10 February 2015 #Dispute Resolution
You cannot have escaped the recent judgment regarding Gordon Ramsay. For those who haven’t heard of him he is a celebrity restaurateur and the star of several TV food programmes including Hell’s Kitchen. Splashed all over the news was his recent battle in the High Court regarding the question of his personal liability for the £640,000 annual rent for the York & Albany pub near Regent’s Park, which it was claimed he had guaranteed. The pub deal took place when his father-in-law, Christopher Hutcheson, was in charge of his business affairs, a relationship which very publicly came to an end in 2010 when Mr Hutcheson was sacked, along with Mr Ramsay’s brother in law, for gross misconduct. Indeed, during the trial Mr Ramsay’s wife, and daughter of Mr Hutcheson, said that the discovery that her father and brother were “systematically defrauding” her husband was “extremely distressing”, and Mr Ramsay referred to himself as a “performing monkey” under the control of Mr Hutcheson.
So what was Mr Ramsay’s defence to the personal guarantee?

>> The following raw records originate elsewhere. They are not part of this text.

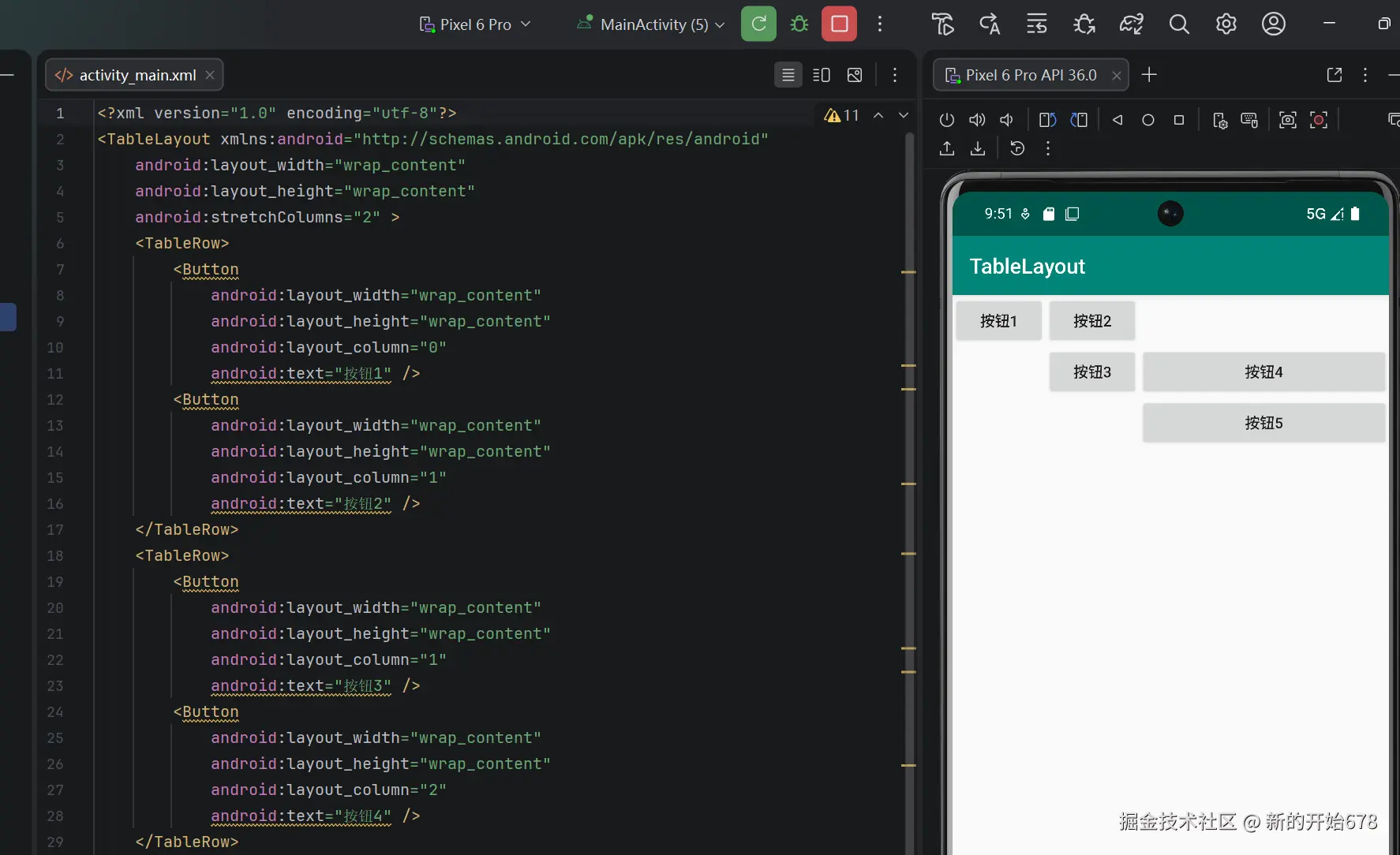Take an emulator screenshot

click(x=1288, y=120)
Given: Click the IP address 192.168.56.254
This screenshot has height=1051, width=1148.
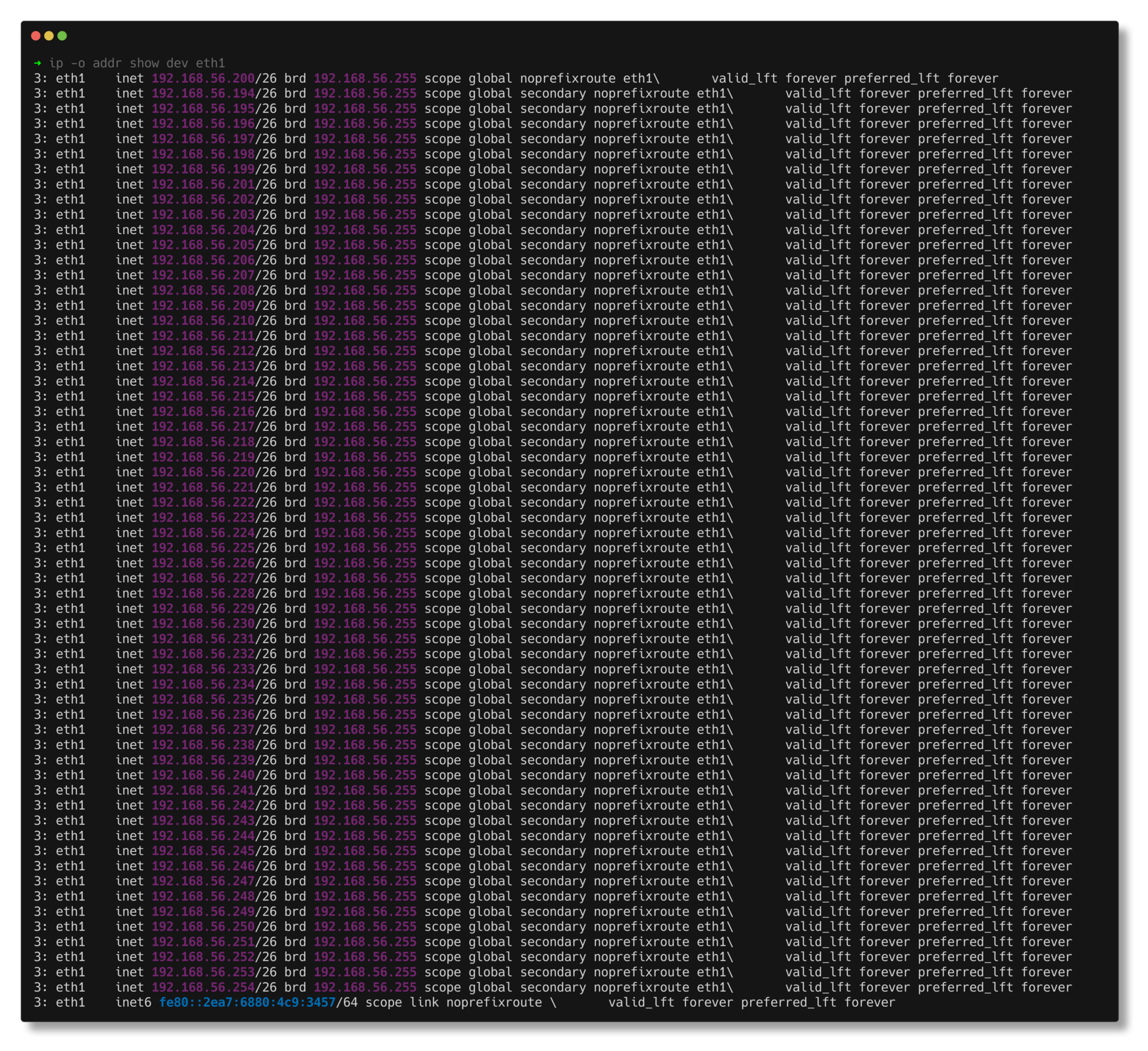Looking at the screenshot, I should point(203,987).
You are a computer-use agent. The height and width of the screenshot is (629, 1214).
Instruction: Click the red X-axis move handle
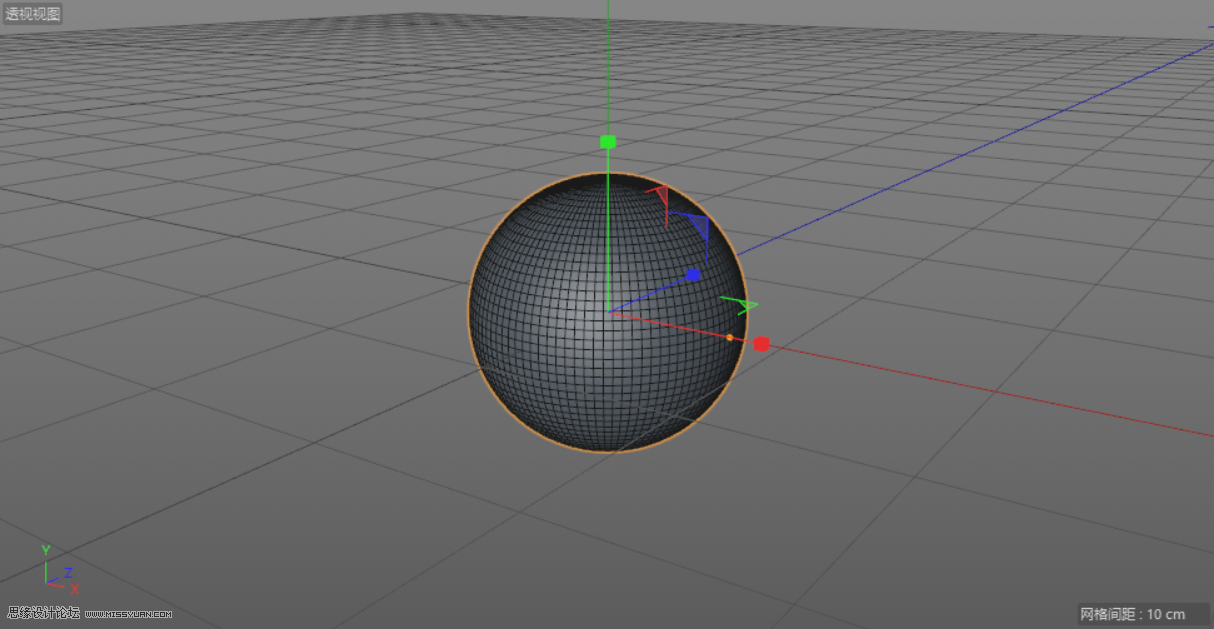763,344
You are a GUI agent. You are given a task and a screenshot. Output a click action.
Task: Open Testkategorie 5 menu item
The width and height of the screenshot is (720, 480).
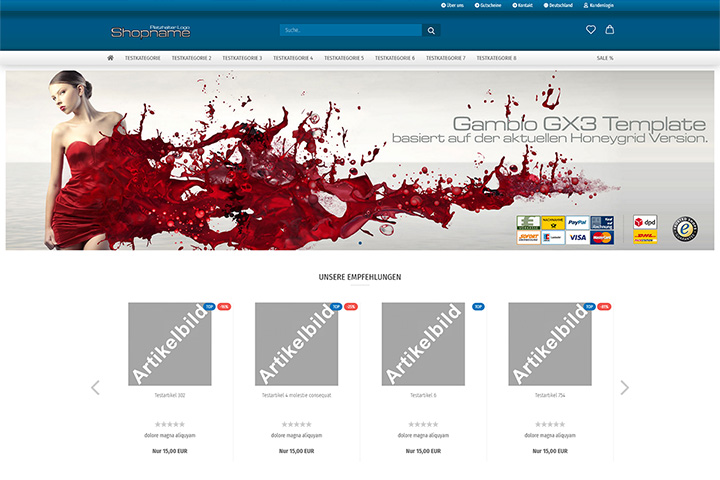click(x=344, y=58)
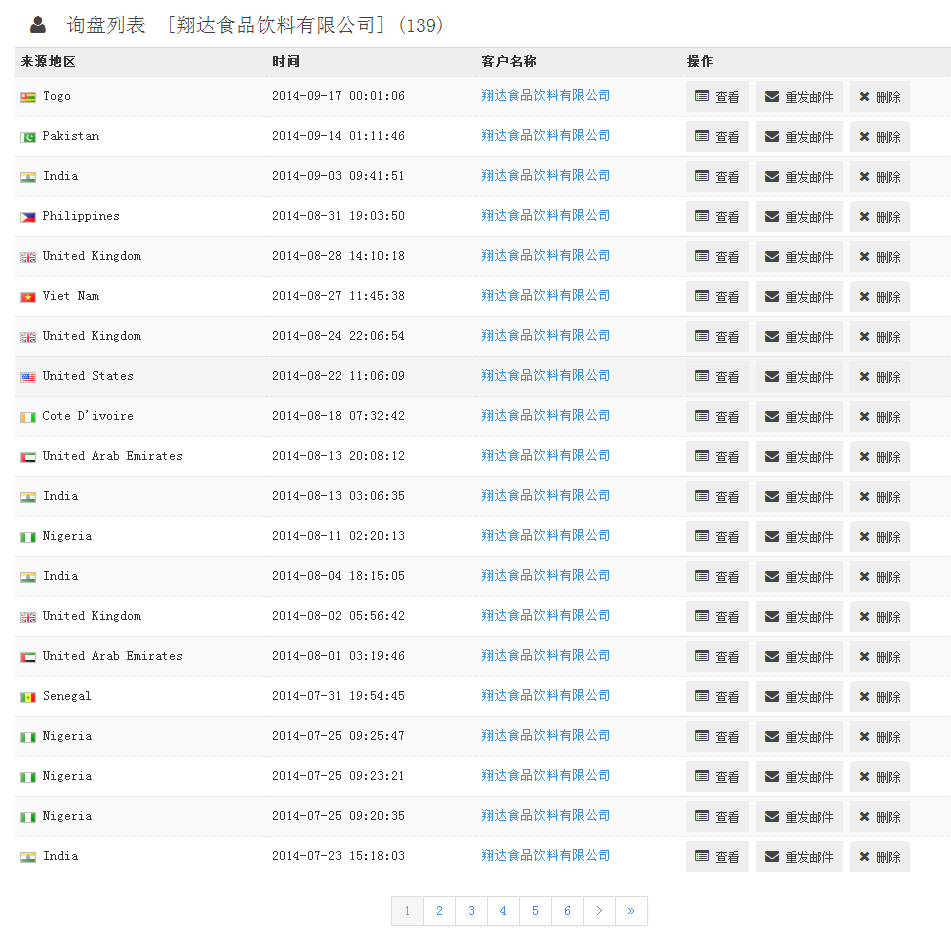This screenshot has height=931, width=951.
Task: View the Togo inquiry with 查看
Action: 717,97
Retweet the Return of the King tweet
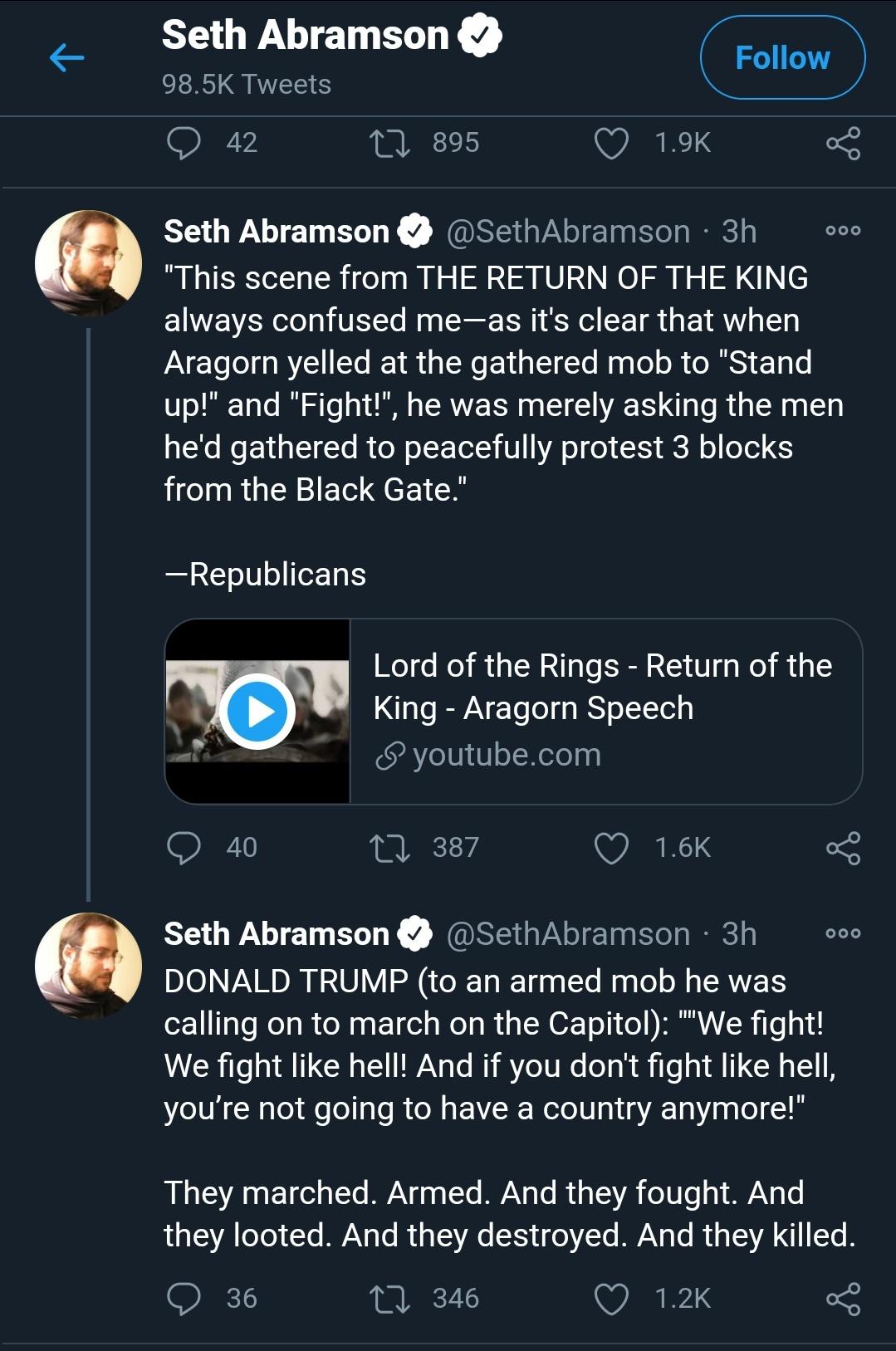Viewport: 896px width, 1351px height. (389, 848)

Mr Ramsay claimed that his father-in-law had used, without his authority, a ghost-writer machine to create his signature on the guarantee and, as such, the guarantee was not binding on him. Ghost-writer machines are often used by celebrities to sign or autograph books and memorabilia mechanically. The judge, however, in a scathing judgment, refused to accept Mr Ramsay’s evidence in court commenting that Mr Ramsay’s version of events was “entirely implausible”. He ruled that Mr Ramsay would have known very well the full extent of the use of the ghost-writer machine on his behalf: “...long before the entry into the agreement for lease and the lease of the [York & Albany] premises, that the machine was routinely used to place his signature on legal documents.” It was therefore decided that Mr Ramsay’s father-in-law was acting within his authority and that the personal guarantee was binding, leaving Mr Ramsey liable for the unpaid rent. Not only is Mr Ramsey facing liability for the rent, but the judgment leaves him facing his opponent’s heavy legal costs, which are understood to be in the region of £600,000. Added to Mr Ramsay’s own legal costs bill, it is likely that Mr Ramsay will have to make a total payout of over £1m for costs alone. The judge refused Ramsay permission to appeal against his decision, although Mr Ramsay can still ask the court of appeal for permission.